第9話 メイド、気持ちよくさせられる※猫として

「約束を忘れないでね」


 彼はヴェラをシーツごとベッドの端に寄せた。


「じゃ、撫でるね」


 カルヴァンの大きな手が迫ってきて、ヴェラは慌ててうつむき、ぎゅっと目をつむった。彼の大きな手のひらが、まず背中をゆったりと撫で始める。下から上へ、上から下へ。決して急ぐことのない、ゆったりとした手の動きだが、それだけでも気持ちがいい。


「ふうっ……」


 思わず息を吐いてしまう。


「気持ちいい、ヴェラ?」

「はい」


 ニャア、としか聞こえていないはずだが、カルヴァンの口元が緩む。


「よかった、僕も君のふさふさの毛が気持ちいいよ。じゃ、ちょっと撫で方を変えてみるね?」


 それからカルヴァンは人差し指と中指、それから薬指の先に力をこめてさすったり、大きな円をかくように撫でてくれた。

 彼らしく、どこまでも穏やかな撫で方にヴェラは徐々にリラックスしていく。


(だめだ、これ……、猫として、あがらえない……)


 勝手に尻尾がパタパタ動き始める。

 どれくらい時間が経っただろう、やがてカルヴァンの指先が筋肉をほぐすようにもみ始めると、もう我慢できなくなる。


(き、きもち、いい〜〜!!)


 だらんと全身の力を抜く。

 その途端、ぐらぐらっと視界が歪んだ。同時にヴェラの全身から煙がばふっとふきだした。


「っ……ヴェラ!?」


(い、いたいっ!!)


 引きちぎられるような痛みが一瞬体中を襲い、ヴェラは息を呑む。しかしすぐにその痛みは和らぎ、彼女は目を開ける。

 今まで猫だったから仕方ないが、自分が裸であることに気づいて、思わず叫び声をあげる。
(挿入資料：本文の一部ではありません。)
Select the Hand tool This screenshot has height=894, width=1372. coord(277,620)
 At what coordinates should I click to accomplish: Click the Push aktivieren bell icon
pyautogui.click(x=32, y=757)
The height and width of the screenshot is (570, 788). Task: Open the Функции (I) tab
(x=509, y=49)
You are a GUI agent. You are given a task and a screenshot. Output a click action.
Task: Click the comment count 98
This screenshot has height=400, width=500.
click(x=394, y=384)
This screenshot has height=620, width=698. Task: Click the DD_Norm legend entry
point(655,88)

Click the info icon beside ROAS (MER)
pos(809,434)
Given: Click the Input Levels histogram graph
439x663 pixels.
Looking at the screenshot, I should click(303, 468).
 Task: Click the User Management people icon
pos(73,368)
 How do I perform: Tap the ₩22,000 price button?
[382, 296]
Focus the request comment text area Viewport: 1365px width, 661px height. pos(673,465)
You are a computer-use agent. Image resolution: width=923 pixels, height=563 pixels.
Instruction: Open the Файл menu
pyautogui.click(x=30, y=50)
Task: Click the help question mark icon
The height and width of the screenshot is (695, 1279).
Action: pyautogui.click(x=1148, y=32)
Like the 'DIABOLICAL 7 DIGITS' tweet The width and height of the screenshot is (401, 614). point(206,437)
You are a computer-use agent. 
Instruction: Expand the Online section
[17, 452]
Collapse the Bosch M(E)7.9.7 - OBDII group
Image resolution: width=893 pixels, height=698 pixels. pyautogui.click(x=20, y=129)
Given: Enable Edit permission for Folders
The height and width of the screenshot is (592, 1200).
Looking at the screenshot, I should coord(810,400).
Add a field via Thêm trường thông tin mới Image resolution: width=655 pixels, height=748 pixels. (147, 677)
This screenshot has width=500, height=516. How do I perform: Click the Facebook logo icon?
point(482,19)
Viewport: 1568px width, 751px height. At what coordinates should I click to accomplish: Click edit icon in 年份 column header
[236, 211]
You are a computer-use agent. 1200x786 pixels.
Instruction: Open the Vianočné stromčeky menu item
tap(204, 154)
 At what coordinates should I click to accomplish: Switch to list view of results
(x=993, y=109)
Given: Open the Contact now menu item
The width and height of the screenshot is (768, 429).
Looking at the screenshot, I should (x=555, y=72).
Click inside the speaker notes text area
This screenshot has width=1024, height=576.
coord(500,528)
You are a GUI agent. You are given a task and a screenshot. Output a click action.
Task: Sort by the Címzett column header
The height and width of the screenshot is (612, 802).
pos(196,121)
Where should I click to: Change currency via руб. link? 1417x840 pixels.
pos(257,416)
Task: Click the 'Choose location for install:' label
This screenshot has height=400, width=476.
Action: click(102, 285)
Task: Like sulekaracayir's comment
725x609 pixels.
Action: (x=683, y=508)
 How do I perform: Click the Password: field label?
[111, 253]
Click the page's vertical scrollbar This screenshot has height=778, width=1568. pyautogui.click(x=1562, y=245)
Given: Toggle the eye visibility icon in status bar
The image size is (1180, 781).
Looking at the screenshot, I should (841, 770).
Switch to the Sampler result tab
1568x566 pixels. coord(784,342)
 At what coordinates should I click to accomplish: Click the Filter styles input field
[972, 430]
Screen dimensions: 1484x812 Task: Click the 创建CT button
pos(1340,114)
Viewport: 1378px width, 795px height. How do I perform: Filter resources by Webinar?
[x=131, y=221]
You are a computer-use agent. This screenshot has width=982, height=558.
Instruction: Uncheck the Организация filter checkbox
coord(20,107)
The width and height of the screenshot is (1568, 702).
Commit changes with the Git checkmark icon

「や、やだぁぁぁ!!! み、みないで、カルヴァンさまっ!!!」

「落ち着いて! シーツでほとんど見えないよ!!」


 自分の言葉に、まともにカルヴァンが返事をしてくれたことに気づいて我に返る。慌ててシーツを固く巻き付け、それからおそるおそる自分の顔を触ると――人間に戻っていた。そして。


「み、み、見ました!?」


 そう尋ねると、カルヴァンの頬がほんのりと朱に染まる。

 ヴェラは絶望した。


「ちょ、ちょっとだけな」


 あまりのことにカルヴァンの言葉が頭に入ってこない。


「も、もう、お、お嫁にいけない……」


 震えながらそう言うと、カルヴァンがぐっと息を飲み込んだ。


「そんなこと言ってる場合じゃないよ」

「……?」

「このままだと猫に戻っちゃうよ? ハサウェイ夫人からの手紙によると、首元に猫の刻印があるうちは魔法は解けていないらしい」

「……!」


 ぱっと見下ろすと、たしかに自分の首元に黒猫の刻印が残っていて、今度こそ青ざめた。

 そうだ、そうだった。覚悟したのに、覚悟したけれど。

 涙ぐんだヴェラを前に、カルヴァンが頭をがしがしとかく。


「ヴェラは経験ないから、嫌だとは思うんだけど」


 そこでヴェラは俯いた。


(ヴェラ、は……じゃあカルヴァンは……)


「えっ、まさか経験あるの?」


 突然カルヴァンの声のトーンが変わり、がしっと両肩を掴まれた。肩に彼の手の感触をまざまざと感じて、自分が人間の姿に戻ったことを実感する。


「ねえ、ヴェラ、誰かとキスをしたことある?」


 熱っぽく尋ねられたが、ヴェラはしばらくしてようやく首を横に振った。


「ないです」

「……っ、驚かせないで」


 ぱっと肩を離された。

 

「でもそろそろとは思っていました。だからしてもらって大丈夫です」

「――そろそろ、だって?」


 カルヴァンの眉間に皺が寄った。


「私も適齢期なので……だけど初めては好きな人がいいと思っていたから踏み出せなかっただけで……」


 だからカルヴァンにしてもらいたい、という言葉はどうしても続けられなくて、飲み込んだ。そこでカルヴァンの視線が、ヴェラを射抜くように強くなる。